Dans ce projet, on retrouve évidemment ce qui caractérise Le Juiice, c’est-à-dire, une vraie attitude et une figure de force par son flow et ses textes, mais la carapace se brise pour laisser montrer ses failles, ses questionnements et les étapes qu’elle peut traverser. « Cette attitude-là je ne la fake pas, mais je ne veux pas être dans le cliché de la rappeuse dure. Quand je me livre et que je parle d’amour, c’est là où c’est plus difficile. J’ai la facilité de montrer ma carapace et ma personnalité, mais l’exercice le plus dur, c’est de montrer ma sensibilité. Quand j’ai commencé, je ne voulais pas montrer ce côté-là, mais je pense que c’est important de le faire, car cela fait aussi partie de moi. Sur le projet, il y a beaucoup de morceaux chantés, introspectifs et de remises en question. Par exemple, avec Slkrack, on parle de la position d’artiste dans la vie amoureuse et la difficulté qu’on peut avoir de conjuguer les deux. Je suis arrivée avec une volonté d’être transparente, de ne pas être un bloc de pierre qui ne ressent rien, je ne voulais pas être dans le cliché de moi-même. »

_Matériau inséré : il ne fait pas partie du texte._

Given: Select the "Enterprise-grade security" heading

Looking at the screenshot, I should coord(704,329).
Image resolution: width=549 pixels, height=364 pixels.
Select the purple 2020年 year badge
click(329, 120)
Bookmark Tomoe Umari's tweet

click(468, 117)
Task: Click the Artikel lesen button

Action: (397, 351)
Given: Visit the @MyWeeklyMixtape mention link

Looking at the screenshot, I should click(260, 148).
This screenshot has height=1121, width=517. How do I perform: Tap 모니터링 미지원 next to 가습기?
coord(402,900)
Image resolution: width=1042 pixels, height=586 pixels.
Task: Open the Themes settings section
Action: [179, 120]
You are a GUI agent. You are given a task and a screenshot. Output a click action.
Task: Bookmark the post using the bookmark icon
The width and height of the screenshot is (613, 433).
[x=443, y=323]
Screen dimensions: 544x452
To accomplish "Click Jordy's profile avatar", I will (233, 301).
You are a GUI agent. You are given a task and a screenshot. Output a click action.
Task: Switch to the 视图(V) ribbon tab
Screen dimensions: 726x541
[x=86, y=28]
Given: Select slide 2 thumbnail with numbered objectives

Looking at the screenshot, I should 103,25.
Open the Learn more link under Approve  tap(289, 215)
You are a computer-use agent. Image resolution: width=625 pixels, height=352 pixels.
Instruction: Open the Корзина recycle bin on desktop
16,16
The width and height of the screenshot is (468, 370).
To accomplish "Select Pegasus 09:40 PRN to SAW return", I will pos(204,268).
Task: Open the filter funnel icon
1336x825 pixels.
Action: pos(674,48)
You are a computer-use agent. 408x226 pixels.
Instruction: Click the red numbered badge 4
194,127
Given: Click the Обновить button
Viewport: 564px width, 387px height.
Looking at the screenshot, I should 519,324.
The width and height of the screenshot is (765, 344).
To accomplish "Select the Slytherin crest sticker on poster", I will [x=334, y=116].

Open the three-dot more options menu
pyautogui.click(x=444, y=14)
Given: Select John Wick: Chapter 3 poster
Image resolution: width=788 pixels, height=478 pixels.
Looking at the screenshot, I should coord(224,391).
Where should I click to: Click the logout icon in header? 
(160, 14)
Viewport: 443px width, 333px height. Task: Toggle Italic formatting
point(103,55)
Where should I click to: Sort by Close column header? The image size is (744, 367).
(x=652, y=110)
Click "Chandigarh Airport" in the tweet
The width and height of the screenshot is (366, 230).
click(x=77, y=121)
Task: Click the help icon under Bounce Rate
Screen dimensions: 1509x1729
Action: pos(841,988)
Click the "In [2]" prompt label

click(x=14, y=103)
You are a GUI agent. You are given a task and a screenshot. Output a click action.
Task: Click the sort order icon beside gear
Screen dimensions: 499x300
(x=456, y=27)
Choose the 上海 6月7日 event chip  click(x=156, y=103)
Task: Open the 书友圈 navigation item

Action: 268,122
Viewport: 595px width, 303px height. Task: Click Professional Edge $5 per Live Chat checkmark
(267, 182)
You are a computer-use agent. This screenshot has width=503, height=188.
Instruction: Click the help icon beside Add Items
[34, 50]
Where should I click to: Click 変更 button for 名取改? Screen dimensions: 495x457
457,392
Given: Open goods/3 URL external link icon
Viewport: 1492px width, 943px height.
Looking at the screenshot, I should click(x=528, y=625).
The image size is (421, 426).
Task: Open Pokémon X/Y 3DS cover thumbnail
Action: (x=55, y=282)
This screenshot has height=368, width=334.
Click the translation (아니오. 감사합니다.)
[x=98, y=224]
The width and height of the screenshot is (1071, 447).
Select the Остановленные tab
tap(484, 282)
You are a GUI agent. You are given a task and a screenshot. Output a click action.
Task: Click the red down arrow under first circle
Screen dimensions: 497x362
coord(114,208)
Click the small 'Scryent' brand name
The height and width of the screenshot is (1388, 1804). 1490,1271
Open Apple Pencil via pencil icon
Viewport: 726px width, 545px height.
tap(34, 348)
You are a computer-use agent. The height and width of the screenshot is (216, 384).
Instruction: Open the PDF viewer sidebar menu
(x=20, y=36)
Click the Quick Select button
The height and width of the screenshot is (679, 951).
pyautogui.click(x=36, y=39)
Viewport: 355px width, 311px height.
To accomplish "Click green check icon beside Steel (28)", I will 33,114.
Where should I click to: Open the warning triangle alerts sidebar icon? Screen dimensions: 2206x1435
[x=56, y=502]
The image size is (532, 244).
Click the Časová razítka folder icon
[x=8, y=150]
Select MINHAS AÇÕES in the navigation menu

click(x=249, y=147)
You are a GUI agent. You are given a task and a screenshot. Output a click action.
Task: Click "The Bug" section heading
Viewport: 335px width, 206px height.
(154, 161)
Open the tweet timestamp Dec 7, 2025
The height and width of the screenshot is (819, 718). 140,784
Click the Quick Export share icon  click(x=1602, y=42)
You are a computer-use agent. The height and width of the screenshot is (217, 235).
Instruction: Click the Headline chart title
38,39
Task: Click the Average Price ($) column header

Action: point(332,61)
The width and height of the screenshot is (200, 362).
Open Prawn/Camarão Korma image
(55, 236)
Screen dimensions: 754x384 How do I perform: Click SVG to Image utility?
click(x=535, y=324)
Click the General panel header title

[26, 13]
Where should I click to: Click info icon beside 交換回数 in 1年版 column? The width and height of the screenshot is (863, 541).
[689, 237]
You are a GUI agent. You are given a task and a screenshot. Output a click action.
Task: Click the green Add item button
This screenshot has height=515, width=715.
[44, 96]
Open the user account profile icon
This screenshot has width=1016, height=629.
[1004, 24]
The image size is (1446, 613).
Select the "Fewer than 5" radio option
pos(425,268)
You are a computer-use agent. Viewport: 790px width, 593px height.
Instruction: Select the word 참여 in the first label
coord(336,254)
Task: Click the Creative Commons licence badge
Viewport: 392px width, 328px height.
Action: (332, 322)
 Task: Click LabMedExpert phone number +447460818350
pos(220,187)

Quelles sont tes envies par la suite ?
Je veux me rapprocher des US dont j’étais plus proche avant. Il est important que je continue ce processus où je me retrouve et je me ressemble, et je pense qu’une connexion avec les US, comme j’avais avant, va être nécessaire pour moi dans mon processus de création. Je ne veux pas me centrer sur un processus commercial, juste produire de la bonne matière première, et aller chercher encore plus loin musicalement. Le reste viendra avec le temps.